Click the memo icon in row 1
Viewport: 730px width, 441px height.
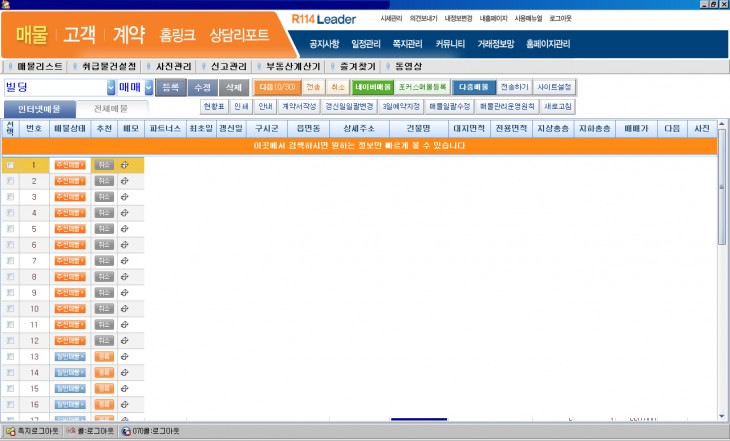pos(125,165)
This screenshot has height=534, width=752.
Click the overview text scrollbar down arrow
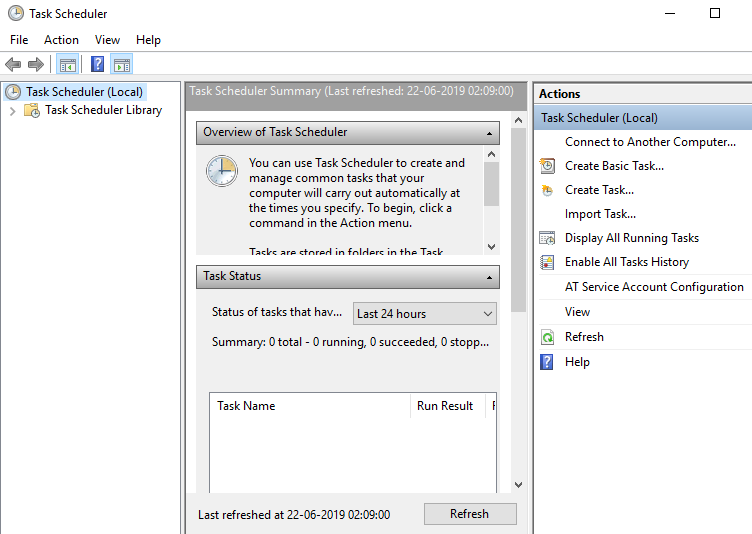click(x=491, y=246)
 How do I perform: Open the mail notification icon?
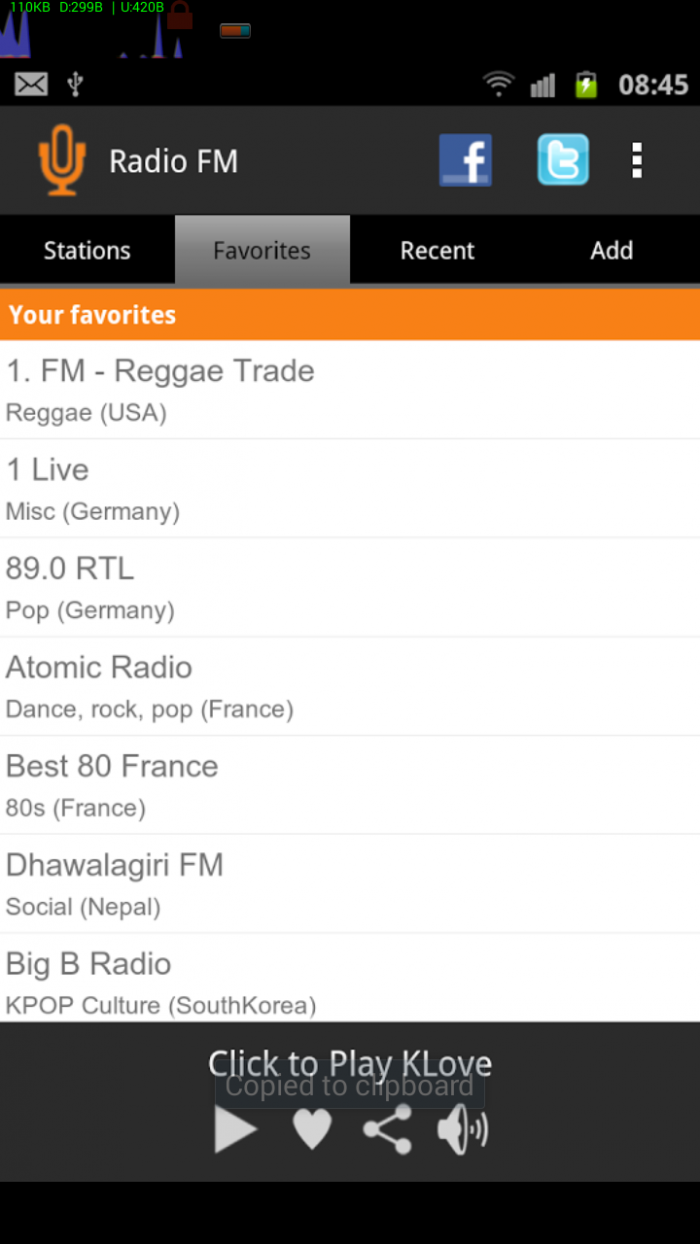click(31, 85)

---

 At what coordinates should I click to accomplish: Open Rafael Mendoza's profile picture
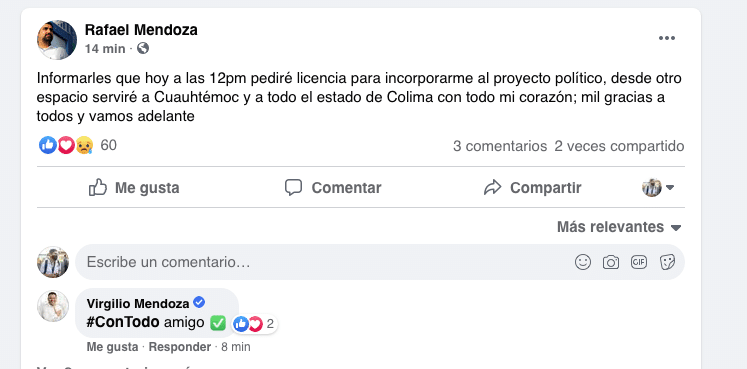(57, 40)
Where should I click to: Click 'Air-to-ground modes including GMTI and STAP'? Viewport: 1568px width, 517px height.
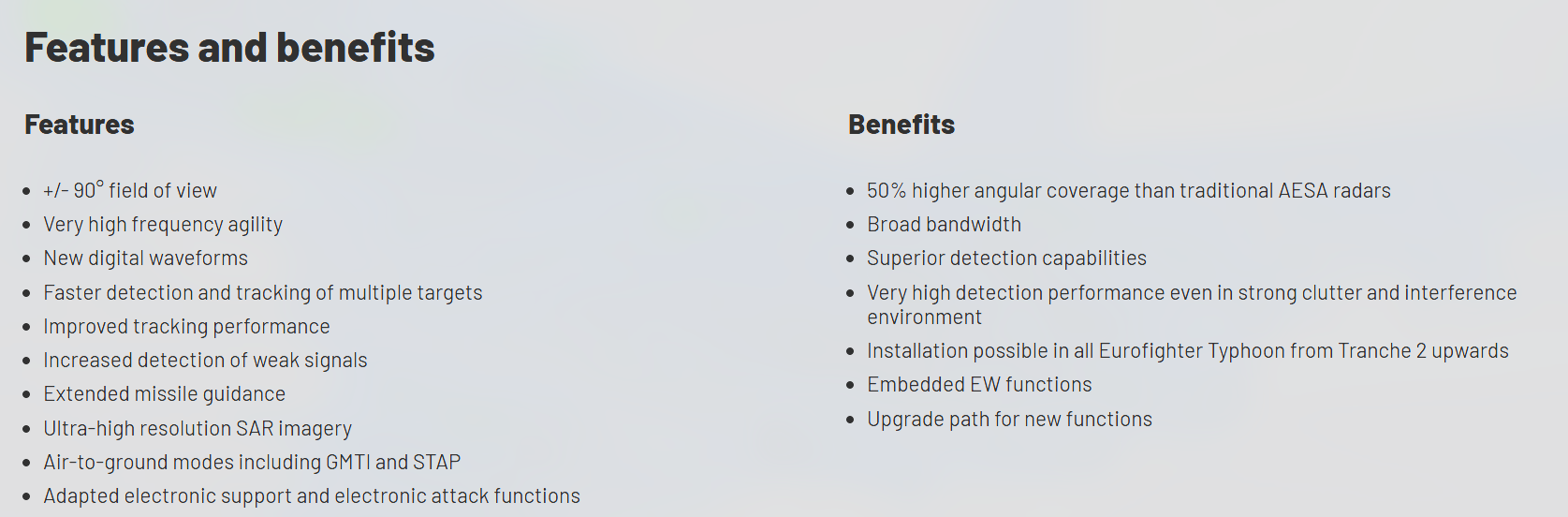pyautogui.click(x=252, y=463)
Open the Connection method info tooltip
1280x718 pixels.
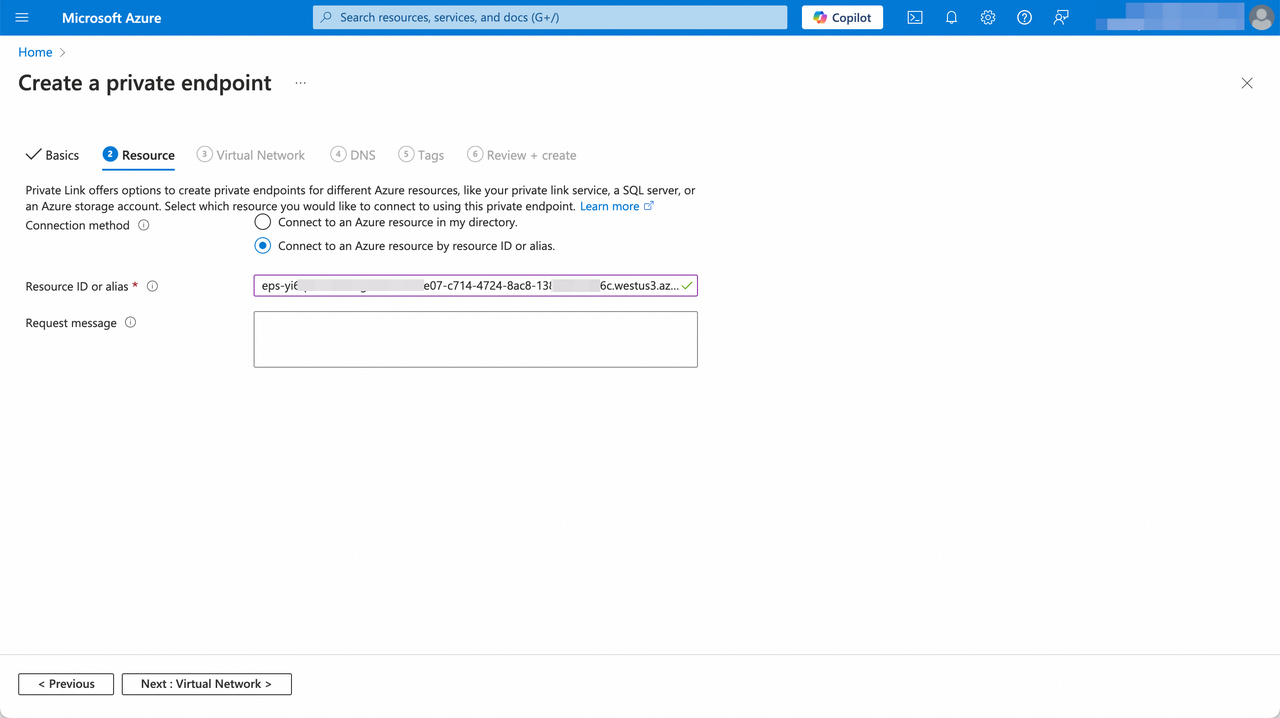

---

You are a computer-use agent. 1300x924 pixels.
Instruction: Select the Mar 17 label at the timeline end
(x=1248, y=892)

Instructions to follow> Using the listing above, gather each line that holds the string "pixels" and copy it.

Result of this exercise>
1280x718 pixels.
You are a computer-use agent. 1300x924 pixels.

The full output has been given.